- Problem description -
Starting with the line that contains "For every named", copy every line through the end of the listing, exactly and only those. No pictures should appear in the copy.

- Given information -
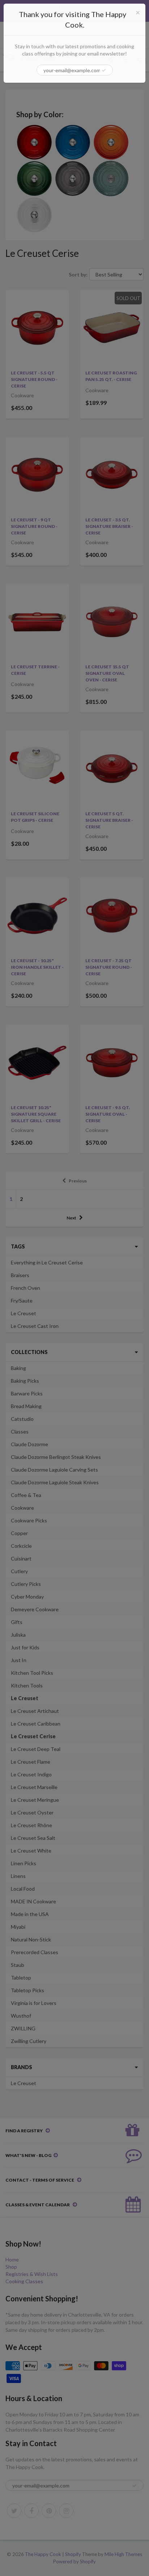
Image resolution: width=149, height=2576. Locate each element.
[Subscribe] (103, 70)
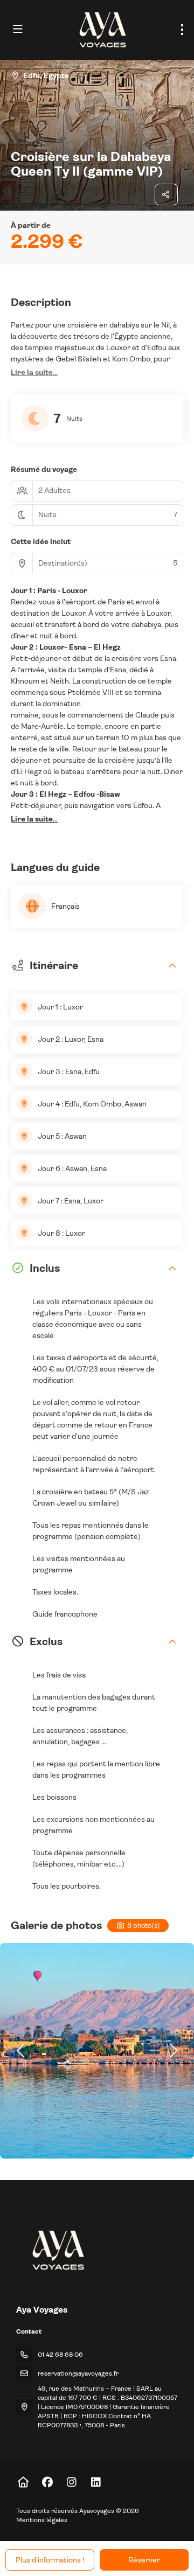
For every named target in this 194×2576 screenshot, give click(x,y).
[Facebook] (47, 2482)
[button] (34, 372)
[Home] (23, 2482)
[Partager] (166, 194)
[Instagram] (71, 2482)
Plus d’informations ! (50, 2560)
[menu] (182, 29)
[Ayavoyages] (57, 2250)
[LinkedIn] (95, 2482)
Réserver (144, 2560)
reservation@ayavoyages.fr (78, 2373)
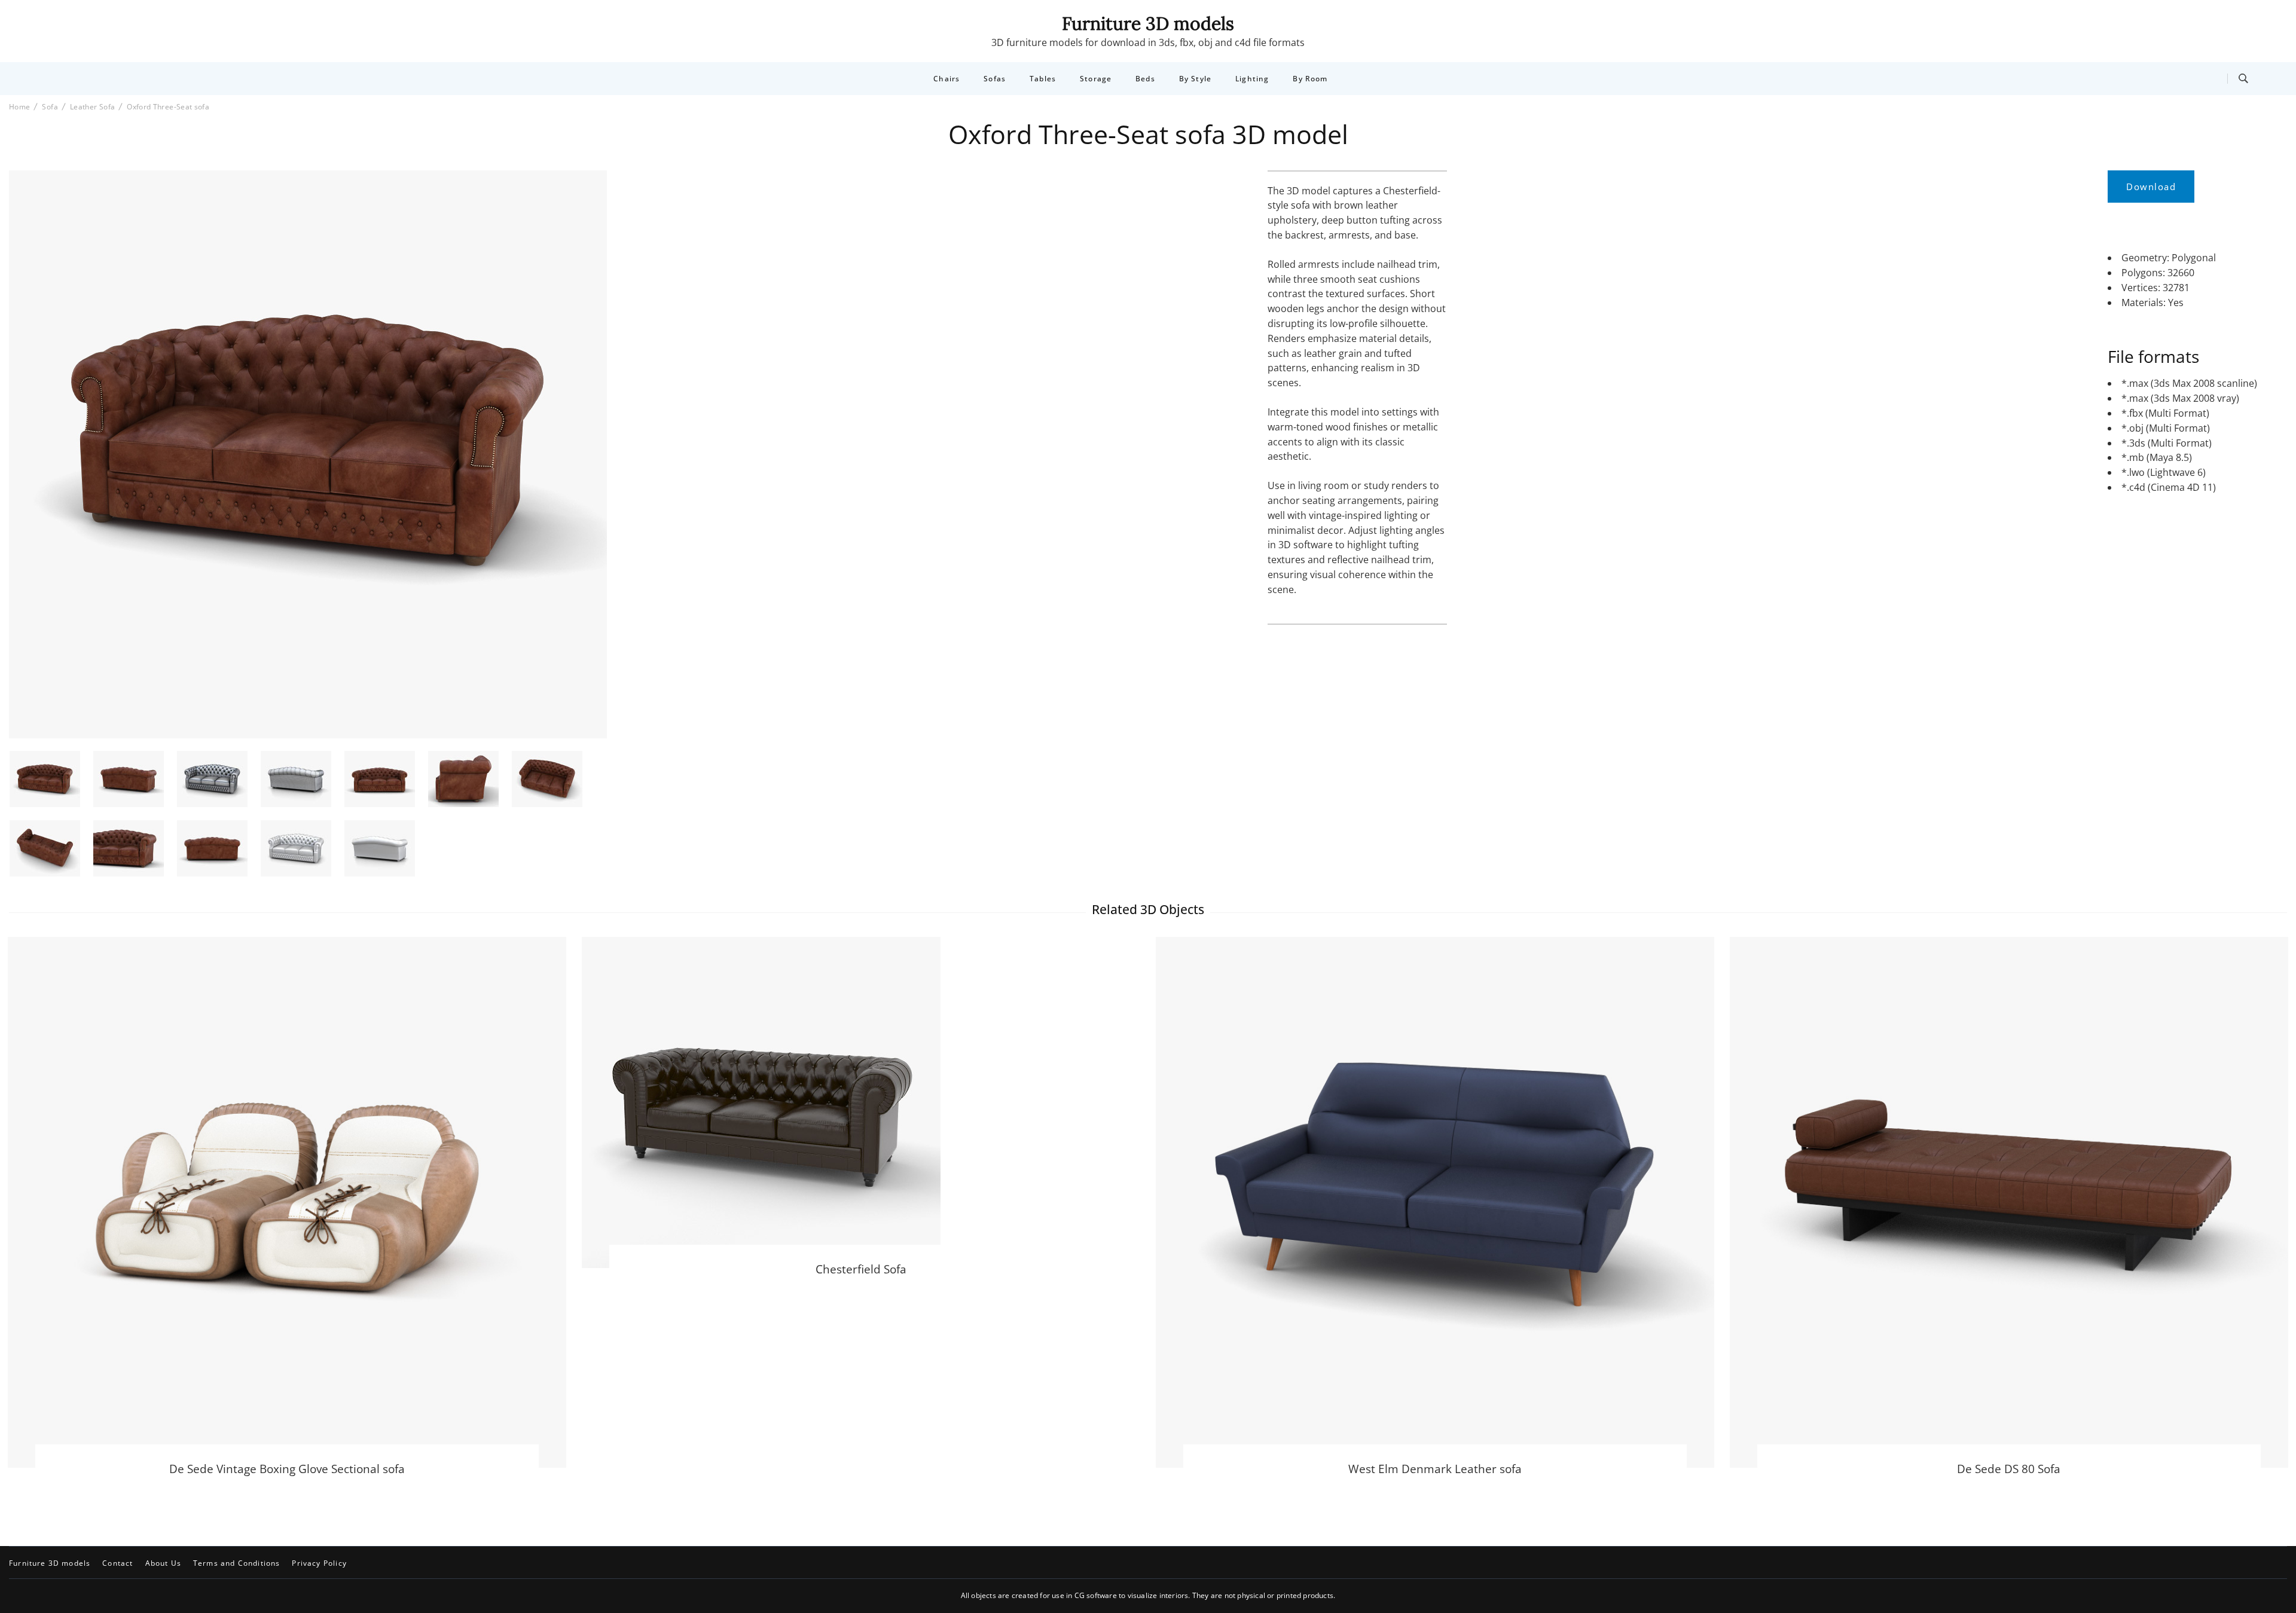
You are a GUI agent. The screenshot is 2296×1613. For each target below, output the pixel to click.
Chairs (946, 79)
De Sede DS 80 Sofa (2008, 1468)
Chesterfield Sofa (861, 1268)
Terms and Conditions (236, 1563)
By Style (1195, 79)
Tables (1043, 79)
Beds (1145, 79)
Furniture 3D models (1148, 23)
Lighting (1252, 79)
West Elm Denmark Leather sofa (1435, 1468)
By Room (1310, 79)
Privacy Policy (319, 1563)
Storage (1096, 79)
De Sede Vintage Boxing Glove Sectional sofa (287, 1468)
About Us (163, 1563)
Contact (117, 1563)
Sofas (995, 79)
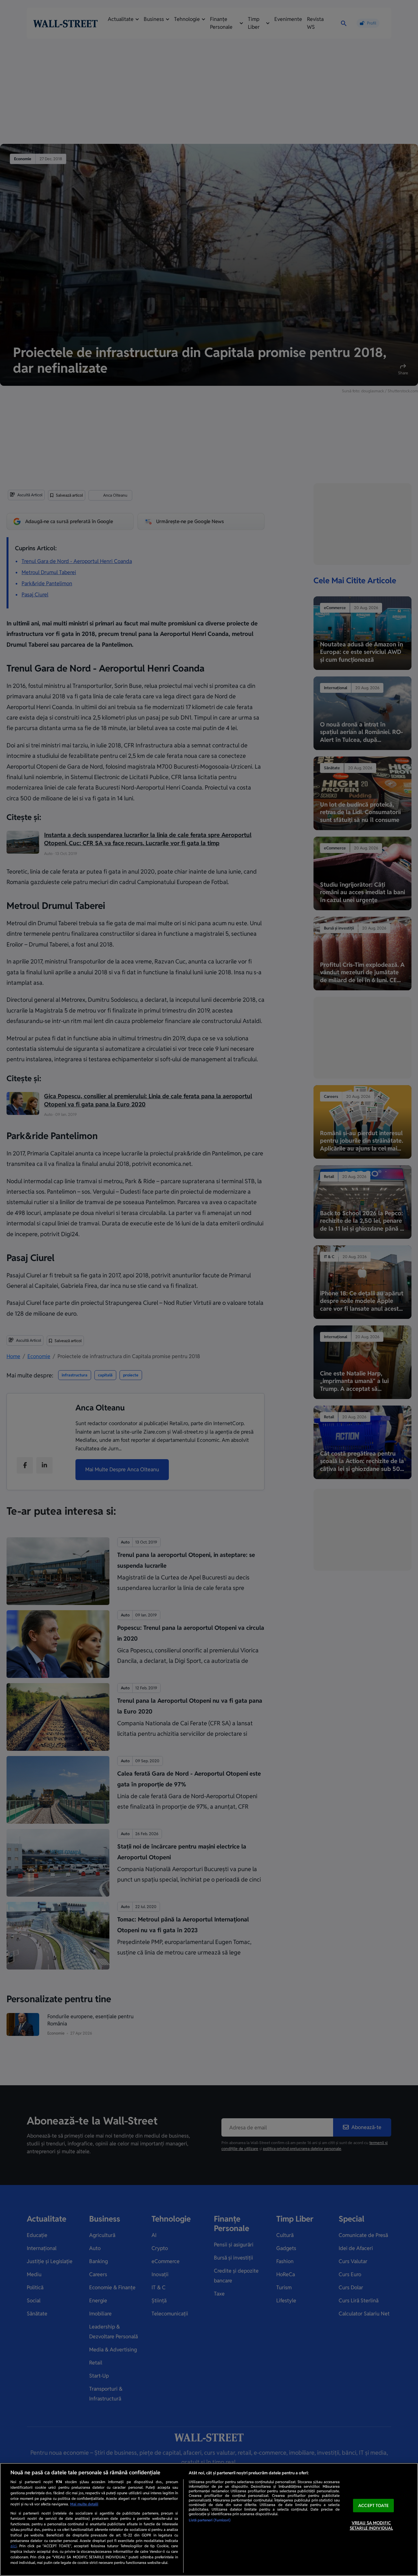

- Exercise output -
For every named target in this 194×2576 screenshot, give click(x,y).
[Facebook] (47, 2482)
[button] (34, 372)
[Home] (23, 2482)
[Partager] (166, 194)
[Instagram] (71, 2482)
Plus d’informations ! (50, 2560)
[menu] (182, 29)
[Ayavoyages] (57, 2250)
[LinkedIn] (95, 2482)
Réserver (144, 2560)
reservation@ayavoyages.fr (78, 2373)
You are a GUI agent. The screenshot is 2296×1613. For each target below, output the pixel to click.
Chairs (946, 79)
De Sede DS 80 Sofa (2008, 1468)
Chesterfield Sofa (861, 1268)
Terms and Conditions (236, 1563)
By Style (1195, 79)
Tables (1043, 79)
Beds (1145, 79)
Furniture 3D models (1148, 23)
Lighting (1252, 79)
West Elm Denmark Leather sofa (1435, 1468)
By Room (1310, 79)
Privacy Policy (319, 1563)
Storage (1096, 79)
De Sede Vintage Boxing Glove Sectional sofa (287, 1468)
About Us (163, 1563)
Contact (117, 1563)
Sofas (995, 79)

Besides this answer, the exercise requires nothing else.